=== INFORMATION SHOWN ===

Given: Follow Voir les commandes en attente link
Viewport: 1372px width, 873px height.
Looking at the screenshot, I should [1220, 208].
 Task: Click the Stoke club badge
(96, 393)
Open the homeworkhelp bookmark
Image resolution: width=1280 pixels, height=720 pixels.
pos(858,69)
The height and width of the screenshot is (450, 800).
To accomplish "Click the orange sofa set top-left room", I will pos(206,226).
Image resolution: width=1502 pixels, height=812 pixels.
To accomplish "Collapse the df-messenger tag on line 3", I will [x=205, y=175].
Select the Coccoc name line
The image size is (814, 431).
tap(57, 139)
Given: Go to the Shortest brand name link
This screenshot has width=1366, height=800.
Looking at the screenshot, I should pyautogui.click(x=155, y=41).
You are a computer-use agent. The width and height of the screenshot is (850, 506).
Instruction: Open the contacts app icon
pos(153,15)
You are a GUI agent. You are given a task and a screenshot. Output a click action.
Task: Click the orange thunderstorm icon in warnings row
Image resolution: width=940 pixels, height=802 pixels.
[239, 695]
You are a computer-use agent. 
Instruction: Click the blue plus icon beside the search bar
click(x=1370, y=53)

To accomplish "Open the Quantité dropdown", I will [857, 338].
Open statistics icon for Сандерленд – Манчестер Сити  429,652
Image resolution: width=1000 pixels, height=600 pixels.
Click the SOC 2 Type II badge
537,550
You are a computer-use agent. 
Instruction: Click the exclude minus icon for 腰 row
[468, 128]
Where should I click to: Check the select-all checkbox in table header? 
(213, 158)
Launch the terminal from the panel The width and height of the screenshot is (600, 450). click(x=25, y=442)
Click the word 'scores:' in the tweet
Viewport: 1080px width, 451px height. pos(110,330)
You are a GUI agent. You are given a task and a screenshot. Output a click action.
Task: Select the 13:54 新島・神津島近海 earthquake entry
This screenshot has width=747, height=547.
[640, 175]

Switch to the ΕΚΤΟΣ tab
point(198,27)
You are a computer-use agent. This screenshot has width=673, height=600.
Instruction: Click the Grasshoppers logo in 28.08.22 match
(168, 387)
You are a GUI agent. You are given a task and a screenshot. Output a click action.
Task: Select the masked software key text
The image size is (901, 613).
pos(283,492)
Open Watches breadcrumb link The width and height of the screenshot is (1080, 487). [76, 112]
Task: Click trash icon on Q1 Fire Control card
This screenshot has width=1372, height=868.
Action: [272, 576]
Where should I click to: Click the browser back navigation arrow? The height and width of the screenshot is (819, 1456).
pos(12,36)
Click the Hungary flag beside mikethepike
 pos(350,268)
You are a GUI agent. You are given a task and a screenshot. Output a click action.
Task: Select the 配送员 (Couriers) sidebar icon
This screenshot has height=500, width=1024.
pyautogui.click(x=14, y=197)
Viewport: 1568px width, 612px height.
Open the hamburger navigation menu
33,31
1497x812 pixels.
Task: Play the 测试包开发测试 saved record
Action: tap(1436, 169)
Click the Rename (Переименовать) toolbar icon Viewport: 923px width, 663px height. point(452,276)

===

Extract from the data above the lines starting at the one that contains "will [857, 338]." and ending at the one that contains "point(198,27)", and repeat them exactly.

To accomplish "Open the Quantité dropdown", I will [857, 338].
Open statistics icon for Сандерленд – Манчестер Сити  429,652
Image resolution: width=1000 pixels, height=600 pixels.
Click the SOC 2 Type II badge
537,550
You are a computer-use agent. 
Instruction: Click the exclude minus icon for 腰 row
[468, 128]
Where should I click to: Check the select-all checkbox in table header? 
(213, 158)
Launch the terminal from the panel The width and height of the screenshot is (600, 450). click(x=25, y=442)
Click the word 'scores:' in the tweet
Viewport: 1080px width, 451px height. pos(110,330)
You are a GUI agent. You are given a task and a screenshot. Output a click action.
Task: Select the 13:54 新島・神津島近海 earthquake entry
This screenshot has width=747, height=547.
[640, 175]

Switch to the ΕΚΤΟΣ tab
point(198,27)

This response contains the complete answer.